### Work to be completed
Can you continue the article below on Poland's 35th Infantry Division, picking up after its last sentence?

### Passage given
- Active: 1939
- Allegiance: Second Polish Republic
- Branch: Polish Armed Forces
- Type: Cavalry
- Part of: Operational Group Wyszków
- Engagements: World War II Battle of Lwów;

Commanders
- Notable commanders: Jarosław Szafran

= 35th Infantry Division (Poland) =

35th Infantry Division (Polish: 35. Dywizja Piechoty) was a reserve unit of the Polish Army in the Second Polish Republic. It did not exist in peacetime organization of the army, and was formed between August 31 – September 4, 1939, during the Invasion of Poland.

The division consisted mainly of units which until September 1 manned Fortified Area of Wilno (Obszar Warowny Wilno), and forces of the Border Protection Corps, which guarded northeastern corner of the country. After its formation, the division joined Operational Group Wyszków.

On September 7, 1939, the division, commanded by Colonel Jarosław Szafran, was sent to the area south of Białystok, where it waited for train transports to move it westwards. On the next day however, Polish Commander in Chief Edward Śmigły-Rydz ordered the division to march to the rail junction at Czeremcha, where it boarded trains to Lwów, some 500 kilometers south (see also Battle of Lwów (1939)).

By September 13, 35th Infantry Division was ready to take part in action. On the next day, it manned western line of defence of the city, and on September 15, it attacked the advancing Wehrmacht in Kortumowa Gora and Holosko. Polish attack, in which bayonets were used, halted the Germans, which had to call for artillery support. On September 18, in order to create a link with 10th Motorized Cavalry Brigade, the 35th I.D. attacked along the line Holosko – Brzuchowice. The attack began in the afternoon, and by evening, Polish forces captured complex of a sanatorium along the road to Brzuchowice. Meanwhile, however, 10th Motorized Cavalry Brigade was ordered to break through to Hungary.

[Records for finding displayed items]
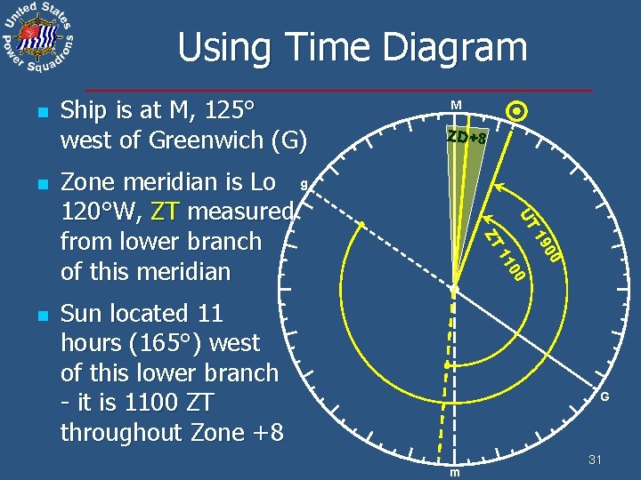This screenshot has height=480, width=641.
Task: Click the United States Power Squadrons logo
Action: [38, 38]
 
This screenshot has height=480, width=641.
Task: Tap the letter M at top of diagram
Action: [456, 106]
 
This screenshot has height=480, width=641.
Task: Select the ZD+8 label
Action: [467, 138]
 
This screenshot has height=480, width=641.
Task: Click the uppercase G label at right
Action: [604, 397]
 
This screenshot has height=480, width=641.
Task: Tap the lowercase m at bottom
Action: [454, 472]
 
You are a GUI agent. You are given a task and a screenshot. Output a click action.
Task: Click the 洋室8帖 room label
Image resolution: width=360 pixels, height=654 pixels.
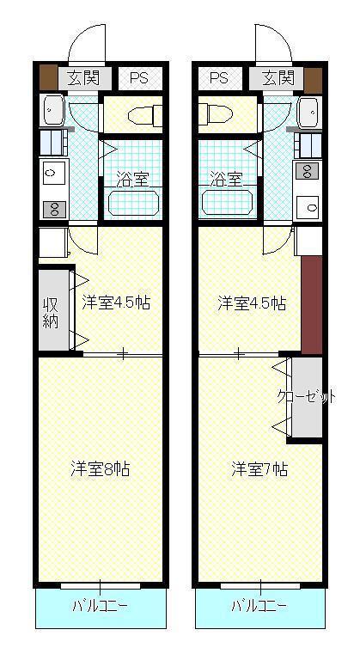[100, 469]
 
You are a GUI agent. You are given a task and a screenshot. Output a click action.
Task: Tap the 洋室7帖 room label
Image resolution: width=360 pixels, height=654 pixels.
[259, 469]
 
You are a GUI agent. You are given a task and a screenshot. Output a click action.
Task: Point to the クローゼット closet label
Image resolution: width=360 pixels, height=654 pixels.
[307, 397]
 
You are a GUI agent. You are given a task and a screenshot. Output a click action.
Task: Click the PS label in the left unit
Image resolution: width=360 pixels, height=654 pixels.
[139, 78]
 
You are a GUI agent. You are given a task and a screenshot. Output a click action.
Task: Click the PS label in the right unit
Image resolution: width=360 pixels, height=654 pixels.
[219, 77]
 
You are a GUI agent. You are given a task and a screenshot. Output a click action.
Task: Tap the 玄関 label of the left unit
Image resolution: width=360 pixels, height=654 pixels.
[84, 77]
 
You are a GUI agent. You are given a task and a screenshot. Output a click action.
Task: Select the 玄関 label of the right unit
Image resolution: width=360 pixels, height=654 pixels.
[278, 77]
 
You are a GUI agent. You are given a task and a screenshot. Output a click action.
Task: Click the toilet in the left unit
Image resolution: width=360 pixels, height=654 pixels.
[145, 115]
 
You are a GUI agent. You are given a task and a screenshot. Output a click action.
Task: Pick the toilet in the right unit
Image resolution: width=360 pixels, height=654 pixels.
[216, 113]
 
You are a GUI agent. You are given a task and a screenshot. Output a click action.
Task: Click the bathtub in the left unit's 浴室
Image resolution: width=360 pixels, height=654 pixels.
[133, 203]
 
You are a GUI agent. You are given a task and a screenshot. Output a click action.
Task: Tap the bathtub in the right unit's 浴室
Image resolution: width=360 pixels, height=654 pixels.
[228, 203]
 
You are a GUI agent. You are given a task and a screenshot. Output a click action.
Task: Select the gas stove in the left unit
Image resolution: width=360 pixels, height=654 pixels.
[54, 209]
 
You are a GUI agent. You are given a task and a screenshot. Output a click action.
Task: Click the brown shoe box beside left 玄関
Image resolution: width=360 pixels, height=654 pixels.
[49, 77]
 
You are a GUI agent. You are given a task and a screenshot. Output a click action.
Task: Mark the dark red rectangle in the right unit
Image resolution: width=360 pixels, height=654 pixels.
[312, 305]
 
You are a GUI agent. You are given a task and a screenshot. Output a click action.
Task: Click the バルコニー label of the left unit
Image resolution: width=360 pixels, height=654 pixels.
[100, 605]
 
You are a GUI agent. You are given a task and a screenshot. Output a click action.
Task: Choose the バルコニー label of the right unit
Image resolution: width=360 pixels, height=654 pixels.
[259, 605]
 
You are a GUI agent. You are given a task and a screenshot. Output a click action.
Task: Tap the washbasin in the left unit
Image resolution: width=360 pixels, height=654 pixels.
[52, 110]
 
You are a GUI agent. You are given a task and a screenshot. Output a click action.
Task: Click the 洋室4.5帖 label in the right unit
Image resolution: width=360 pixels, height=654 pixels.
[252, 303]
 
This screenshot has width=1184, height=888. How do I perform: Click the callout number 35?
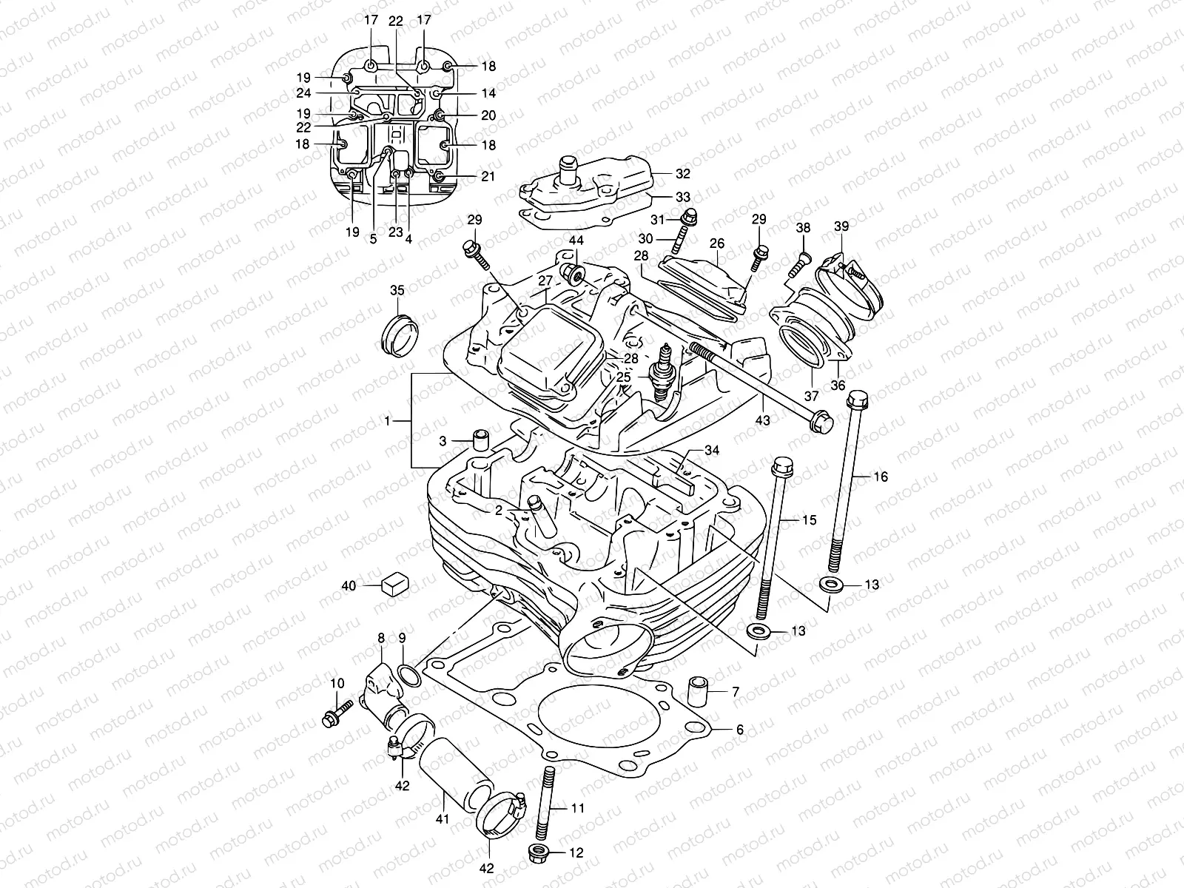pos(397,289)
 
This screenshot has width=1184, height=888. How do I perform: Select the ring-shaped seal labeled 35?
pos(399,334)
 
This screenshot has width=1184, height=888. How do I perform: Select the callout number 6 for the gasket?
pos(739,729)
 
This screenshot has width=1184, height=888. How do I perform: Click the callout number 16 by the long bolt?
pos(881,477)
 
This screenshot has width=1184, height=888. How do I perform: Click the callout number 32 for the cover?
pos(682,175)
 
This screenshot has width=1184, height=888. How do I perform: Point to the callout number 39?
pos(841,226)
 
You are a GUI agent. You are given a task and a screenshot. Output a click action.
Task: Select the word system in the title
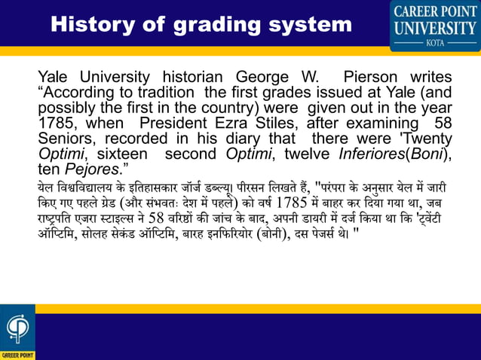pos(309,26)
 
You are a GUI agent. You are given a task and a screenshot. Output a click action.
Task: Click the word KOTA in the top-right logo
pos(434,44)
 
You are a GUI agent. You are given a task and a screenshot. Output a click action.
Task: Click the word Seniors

### Answer to the problem
On September 19, Polish defenders of Lwów found out about forces of General Kazimierz Sosnkowski, which tried to break into the city from forests in the area of Jaworów. General Władysław Langner immediately ordered the 35th I.D. to attack German positions near Zamarstynow and Holosko. After initial success, Poles were repelled by German tanks, and failed to aid General Sosnkowski. The 35th I.D., which had used up all its ammunition, capitulated in forests near Brzuchowice. Its commandant, Colonel Jarosław Szafran, was later captured by the Soviets, and murdered in Katyn massacre. Furthermore, the NKVD murdered the following officers of the division:
- Colonel Lucjan Janiszewski, who commanded divisional infantry,
- Colonel Piotr Parfianowicz of 205th Infantry Regiment,
- Colonel Edward Koscinski of 206th Infantry Regiment,
- Colonel Wladyslaw Jozef Mikolajczyk of 207th Infantry Regiment,
- Colonel Wladyslaw Aleksander Suryn of 33th Light Artillery Regiment
- Major Doctor Jan Wincenty Krolikiewicz of Sanitary Company,
- Major Erwin Ludwik Herman Bordolo of Field Court Nr. 33.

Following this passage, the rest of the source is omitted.